Fact-checked
х

All iLive content is medically reviewed or fact checked to ensure as much factual accuracy as possible.

We have strict sourcing guidelines and only link to reputable media sites, academic research institutions and, whenever possible, medically peer reviewed studies. Note that the numbers in parentheses ([1], [2], etc.) are clickable links to these studies.

If you feel that any of our content is inaccurate, out-of-date, or otherwise questionable, please select it and press Ctrl + Enter.

Nasal furuncle

Medical expert of the article

Dermatologist
, medical expert
Last reviewed: 04.07.2025

A nasal furuncle is an acute purulent inflammation of the hair follicle and sebaceous gland of the outer or inner surface of the wing of the nose, the tip of the nose, or the cutaneous part of the nasal septum. Furuncles are most often located on the tip and wings of the nose, in the vestibule, near the nasal septum. Acute purulent-necrotic inflammation of several hair follicles and sebaceous glands with extensive necrosis of the skin and subcutaneous tissue of the nose is called a carbuncle.

trusted-source[ 1 ], [ 2 ]

Epidemiology

Furuncle (carbuncle) of the nose is one of the private manifestations of pyoderma - a large group of acute and chronic, superficial and deep purulent-inflammatory processes of the skin, the specific weight of which in the structure of skin diseases is 40%. Patients with furuncles and carbuncles of the face make up from 4 to 17% of the total number of hospitalized in specialized departments during the year. Recently, an increase in the number of hospitalized with a diagnosis of furuncle (carbuncle) of the nose has been noted.
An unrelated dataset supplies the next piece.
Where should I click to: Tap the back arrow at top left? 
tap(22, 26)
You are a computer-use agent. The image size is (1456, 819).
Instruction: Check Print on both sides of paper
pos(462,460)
trusted-source[ 3 ], [ 4 ], [ 5 ], [ 6 ], [ 7 ], [ 8 ]

Causes nasal furuncle

Staphylococci play a leading role in the development of a furuncle (carbuncle) of the nose: St. aureus. St. epidermidis (opportunistic), St. saprophyticus. distinguished by their ability to adhere and penetrate the skin, as well as resistance to phagocytosis. The etiological role of Staphylococcus aureus is associated with the high prevalence of carriage of this microbe - the proportion of people in whom St. aureus is constantly found on the skin of the wings of the nose and some other parts of the body (armpits, groin area) reaches 40%. Epidermal staphylococcus colonizes almost the entire skin, however, with the exception of the ability to adhere, this microbe does not have other virulence factors, and therefore its role in the development of a furuncle of the nose is less significant. The etiological significance of epidermal staphylococcus increases after surgical interventions, especially those associated with endoprosthetics and the use of various implants.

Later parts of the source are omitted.